Federal Government to Launch Two New Investment Funds for Startups Under iDICE in 2026

The Federal Government of Nigeria has unveiled plans to roll out two new investment funds in 2026 aimed at boosting the nation’s technology and creative sectors by expanding financing opportunities for startups across the country. The initiative will be implemented through the Investment in Digital and Creative Enterprises (iDICE) programme, a flagship effort to accelerate innovation, youth empowerment, and economic transformation. 

Vice President Kashim Shettima, who chairs the iDICE Steering Committee, described the launch of the new funds as a major milestone in the government’s strategy to unlock the potential of Nigeria’s young innovators and entrepreneurs. The announcement follows the formal commencement of iDICE’s investment activities, highlighted by an anchor commitment to a new venture capital fund managed by pan-African investor Ventures Platform, which recently achieved a $64 million first-round close. 

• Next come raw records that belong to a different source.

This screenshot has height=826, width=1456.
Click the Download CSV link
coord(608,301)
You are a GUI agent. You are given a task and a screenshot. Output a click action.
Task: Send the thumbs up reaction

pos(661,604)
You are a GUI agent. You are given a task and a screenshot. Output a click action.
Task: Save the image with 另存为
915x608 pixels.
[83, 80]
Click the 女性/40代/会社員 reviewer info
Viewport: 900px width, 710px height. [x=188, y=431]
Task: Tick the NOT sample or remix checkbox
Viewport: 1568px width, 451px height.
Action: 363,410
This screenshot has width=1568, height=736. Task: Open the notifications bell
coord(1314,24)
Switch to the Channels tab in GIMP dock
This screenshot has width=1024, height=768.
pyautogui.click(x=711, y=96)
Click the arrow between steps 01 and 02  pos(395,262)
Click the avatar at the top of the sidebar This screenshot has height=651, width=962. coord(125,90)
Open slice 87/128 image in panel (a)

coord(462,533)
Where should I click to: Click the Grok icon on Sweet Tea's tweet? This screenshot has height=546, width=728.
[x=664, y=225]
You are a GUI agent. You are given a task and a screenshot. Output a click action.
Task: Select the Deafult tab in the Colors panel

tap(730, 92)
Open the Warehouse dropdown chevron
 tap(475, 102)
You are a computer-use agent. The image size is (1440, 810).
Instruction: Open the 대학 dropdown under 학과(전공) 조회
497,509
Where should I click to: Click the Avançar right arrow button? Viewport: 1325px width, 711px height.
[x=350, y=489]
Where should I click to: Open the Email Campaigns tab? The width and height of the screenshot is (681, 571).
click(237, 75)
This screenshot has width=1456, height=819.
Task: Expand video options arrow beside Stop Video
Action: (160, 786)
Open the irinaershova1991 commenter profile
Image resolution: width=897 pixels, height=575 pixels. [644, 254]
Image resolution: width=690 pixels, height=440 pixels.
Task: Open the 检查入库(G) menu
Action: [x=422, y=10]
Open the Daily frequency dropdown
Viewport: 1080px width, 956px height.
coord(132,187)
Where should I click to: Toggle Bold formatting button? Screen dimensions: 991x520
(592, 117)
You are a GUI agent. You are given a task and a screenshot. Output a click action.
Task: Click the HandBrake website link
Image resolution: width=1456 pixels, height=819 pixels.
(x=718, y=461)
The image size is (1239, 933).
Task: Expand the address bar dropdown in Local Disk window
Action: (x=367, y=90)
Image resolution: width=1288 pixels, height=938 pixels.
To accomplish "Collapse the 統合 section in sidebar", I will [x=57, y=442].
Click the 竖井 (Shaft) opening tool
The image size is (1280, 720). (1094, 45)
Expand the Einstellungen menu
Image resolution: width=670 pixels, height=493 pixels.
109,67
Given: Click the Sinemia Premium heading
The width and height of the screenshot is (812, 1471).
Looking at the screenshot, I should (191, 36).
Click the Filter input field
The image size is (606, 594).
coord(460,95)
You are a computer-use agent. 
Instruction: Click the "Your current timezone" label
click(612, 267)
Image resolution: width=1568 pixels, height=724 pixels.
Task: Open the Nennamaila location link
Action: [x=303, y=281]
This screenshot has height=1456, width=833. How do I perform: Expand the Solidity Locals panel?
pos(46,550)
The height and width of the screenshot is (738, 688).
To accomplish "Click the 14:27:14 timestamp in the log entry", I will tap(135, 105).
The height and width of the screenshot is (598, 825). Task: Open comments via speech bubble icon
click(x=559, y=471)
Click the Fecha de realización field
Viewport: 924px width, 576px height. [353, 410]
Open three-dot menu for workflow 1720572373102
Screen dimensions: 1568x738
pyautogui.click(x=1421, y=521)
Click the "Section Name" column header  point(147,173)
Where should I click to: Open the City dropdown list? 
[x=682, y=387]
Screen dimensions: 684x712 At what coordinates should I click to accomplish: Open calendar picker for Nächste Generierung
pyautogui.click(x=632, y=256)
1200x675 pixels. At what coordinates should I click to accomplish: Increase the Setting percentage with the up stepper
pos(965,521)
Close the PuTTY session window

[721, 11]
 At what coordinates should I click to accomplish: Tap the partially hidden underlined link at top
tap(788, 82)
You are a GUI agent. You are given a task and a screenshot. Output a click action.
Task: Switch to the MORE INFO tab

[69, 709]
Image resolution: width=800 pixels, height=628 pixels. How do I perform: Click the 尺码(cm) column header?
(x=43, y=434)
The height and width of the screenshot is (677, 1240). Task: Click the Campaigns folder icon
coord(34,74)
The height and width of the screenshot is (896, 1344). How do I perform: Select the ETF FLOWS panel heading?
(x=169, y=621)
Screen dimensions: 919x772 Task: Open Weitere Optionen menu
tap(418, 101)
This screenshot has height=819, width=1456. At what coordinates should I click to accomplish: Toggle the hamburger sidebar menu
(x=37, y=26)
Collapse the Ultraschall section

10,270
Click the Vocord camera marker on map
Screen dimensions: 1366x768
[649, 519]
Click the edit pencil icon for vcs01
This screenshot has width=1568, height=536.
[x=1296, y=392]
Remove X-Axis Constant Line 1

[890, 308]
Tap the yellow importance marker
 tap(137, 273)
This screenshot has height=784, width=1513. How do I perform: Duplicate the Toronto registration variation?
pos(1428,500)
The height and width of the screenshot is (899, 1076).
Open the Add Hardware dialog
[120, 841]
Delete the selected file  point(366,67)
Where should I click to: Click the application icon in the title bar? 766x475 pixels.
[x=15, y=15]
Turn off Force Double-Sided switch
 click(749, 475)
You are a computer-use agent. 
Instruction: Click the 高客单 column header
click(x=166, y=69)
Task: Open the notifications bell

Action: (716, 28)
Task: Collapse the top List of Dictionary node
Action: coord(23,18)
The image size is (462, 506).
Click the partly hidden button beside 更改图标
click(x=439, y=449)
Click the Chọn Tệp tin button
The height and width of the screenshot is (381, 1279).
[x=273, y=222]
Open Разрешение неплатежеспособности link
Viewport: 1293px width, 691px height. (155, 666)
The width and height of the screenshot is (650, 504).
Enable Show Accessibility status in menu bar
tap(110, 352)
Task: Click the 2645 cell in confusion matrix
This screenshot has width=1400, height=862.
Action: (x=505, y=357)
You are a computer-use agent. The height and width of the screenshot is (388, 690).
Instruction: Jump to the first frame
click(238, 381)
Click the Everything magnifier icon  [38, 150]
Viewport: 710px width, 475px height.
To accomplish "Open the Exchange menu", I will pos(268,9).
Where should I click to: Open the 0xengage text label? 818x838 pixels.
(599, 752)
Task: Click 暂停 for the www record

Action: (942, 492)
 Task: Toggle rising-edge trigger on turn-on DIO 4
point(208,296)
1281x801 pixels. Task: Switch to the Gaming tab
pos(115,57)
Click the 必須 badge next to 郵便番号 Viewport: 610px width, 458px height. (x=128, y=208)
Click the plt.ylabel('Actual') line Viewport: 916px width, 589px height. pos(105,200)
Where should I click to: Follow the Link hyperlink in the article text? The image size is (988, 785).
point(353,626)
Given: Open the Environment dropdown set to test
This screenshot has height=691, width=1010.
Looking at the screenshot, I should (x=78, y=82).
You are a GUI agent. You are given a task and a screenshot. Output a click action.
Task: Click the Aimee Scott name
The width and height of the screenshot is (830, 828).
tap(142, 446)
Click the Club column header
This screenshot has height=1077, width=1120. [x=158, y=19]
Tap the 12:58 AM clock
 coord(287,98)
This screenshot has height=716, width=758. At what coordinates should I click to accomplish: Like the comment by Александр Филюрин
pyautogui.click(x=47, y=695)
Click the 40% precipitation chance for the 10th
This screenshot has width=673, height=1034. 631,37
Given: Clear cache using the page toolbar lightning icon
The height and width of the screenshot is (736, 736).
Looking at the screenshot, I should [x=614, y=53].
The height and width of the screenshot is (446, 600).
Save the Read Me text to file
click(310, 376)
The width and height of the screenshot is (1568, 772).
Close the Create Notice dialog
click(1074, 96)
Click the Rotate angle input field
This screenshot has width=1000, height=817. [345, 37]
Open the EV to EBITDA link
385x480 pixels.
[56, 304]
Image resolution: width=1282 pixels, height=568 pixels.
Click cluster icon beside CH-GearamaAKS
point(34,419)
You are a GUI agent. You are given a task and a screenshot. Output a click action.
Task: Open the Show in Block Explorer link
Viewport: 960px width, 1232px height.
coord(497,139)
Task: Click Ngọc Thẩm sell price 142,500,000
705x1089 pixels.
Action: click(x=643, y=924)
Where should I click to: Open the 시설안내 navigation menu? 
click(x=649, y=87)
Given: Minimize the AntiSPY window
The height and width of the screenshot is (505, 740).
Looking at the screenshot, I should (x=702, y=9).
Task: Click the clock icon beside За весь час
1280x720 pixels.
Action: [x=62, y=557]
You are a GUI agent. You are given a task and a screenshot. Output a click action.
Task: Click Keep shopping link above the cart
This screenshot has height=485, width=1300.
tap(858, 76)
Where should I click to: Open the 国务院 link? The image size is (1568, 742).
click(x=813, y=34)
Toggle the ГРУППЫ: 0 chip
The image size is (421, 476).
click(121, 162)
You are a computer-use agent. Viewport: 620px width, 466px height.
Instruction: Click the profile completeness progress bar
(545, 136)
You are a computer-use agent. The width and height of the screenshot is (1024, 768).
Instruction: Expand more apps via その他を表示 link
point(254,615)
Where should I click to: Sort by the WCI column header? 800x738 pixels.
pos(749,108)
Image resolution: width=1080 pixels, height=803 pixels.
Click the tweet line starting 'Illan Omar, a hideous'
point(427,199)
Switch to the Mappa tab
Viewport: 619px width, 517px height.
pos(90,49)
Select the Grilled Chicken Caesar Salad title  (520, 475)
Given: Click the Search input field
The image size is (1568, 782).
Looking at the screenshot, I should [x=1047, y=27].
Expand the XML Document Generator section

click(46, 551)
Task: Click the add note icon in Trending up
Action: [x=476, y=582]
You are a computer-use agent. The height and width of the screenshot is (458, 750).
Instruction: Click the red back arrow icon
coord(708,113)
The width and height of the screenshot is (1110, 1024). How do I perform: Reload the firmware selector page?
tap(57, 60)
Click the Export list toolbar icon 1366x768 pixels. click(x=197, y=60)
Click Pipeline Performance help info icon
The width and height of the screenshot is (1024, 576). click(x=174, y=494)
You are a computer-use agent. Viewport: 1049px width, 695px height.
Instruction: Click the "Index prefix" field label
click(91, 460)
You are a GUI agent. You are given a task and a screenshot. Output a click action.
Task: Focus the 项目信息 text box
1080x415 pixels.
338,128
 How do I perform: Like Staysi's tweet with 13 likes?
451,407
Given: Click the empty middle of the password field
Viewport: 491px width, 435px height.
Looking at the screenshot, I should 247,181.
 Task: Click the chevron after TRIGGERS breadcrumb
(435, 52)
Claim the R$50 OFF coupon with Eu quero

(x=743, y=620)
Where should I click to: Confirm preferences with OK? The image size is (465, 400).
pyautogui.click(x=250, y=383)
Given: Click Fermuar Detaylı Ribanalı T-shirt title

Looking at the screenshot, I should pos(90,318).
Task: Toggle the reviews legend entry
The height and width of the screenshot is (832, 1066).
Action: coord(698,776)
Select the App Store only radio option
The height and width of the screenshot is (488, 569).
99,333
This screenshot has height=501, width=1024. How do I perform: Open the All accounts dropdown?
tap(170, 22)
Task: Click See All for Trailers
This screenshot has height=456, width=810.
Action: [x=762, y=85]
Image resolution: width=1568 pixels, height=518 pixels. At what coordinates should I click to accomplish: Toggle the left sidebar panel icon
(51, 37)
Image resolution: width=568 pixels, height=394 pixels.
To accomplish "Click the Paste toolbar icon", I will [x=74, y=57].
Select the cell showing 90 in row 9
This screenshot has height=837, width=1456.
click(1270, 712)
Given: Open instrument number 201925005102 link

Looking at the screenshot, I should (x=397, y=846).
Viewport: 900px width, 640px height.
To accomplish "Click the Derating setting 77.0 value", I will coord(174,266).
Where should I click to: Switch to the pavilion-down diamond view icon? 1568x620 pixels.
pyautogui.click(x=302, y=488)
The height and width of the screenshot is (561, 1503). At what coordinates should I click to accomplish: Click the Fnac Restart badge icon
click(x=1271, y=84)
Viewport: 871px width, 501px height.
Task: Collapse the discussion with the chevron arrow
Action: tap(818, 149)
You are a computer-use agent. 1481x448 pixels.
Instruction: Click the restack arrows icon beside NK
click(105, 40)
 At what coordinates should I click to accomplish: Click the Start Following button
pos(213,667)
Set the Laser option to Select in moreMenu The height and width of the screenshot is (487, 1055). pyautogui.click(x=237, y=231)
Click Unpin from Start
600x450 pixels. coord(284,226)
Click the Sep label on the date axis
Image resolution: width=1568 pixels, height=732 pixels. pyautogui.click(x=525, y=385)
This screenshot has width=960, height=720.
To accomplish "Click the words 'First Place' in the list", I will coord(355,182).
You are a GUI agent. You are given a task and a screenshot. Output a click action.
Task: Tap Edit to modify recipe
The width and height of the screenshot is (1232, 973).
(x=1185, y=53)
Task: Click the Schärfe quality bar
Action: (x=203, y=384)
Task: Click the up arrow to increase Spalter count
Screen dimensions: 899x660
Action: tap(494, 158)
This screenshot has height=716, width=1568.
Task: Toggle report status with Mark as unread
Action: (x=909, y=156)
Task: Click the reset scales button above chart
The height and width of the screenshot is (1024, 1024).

According to the government’s statement, the two funds will include:

  • A Creative Sector Fund — dedicated to investing in startups and early-stage businesses within Nigeria’s booming creative economy.
  • A Fund of Funds — designed to invest in smaller venture capital and micro-funds that, in turn, support technology and creative sector startups nationwide.  

The iDICE programme, valued at $617 million, targets young Nigerians aged 15–35 with a comprehensive blend of skills training, enterprise development, and access to finance, in line with President Bola Ahmed Tinubu’s Renewed Hope Agenda. Its objectives include significantly enhancing job creation, fostering high-growth innovation, and ensuring Nigeria’s competitive edge in the digital and creative industries. 

The Bank of Industry (BoI) serves as the implementing agency and co-investor, with key partnerships involving the African Development Bank (AfDB), Islamic Development Bank (IsDB), and the French Development Agency (AFD), among others. Officials say the expanded funding strategy is expected to deepen capital flows into Nigeria’s entrepreneurial ecosystem and catalyse broader investment activity. 

Industry observers have welcomed the plan, noting that access to early-stage and growth capital remains a critical barrier for many Nigerian startups — particularly in fintech, edtech, healthtech, creative arts, and digital services. The introduction of dedicated funds is seen as a promising boost that could accelerate innovation, generate jobs, and cement Nigeria’s role as a key hub for digital and creative enterprises in Africa. 

This development marks a strategic step toward strengthening Nigeria’s startup ecosystem and propelling the country’s digital economy into the next phase of growth.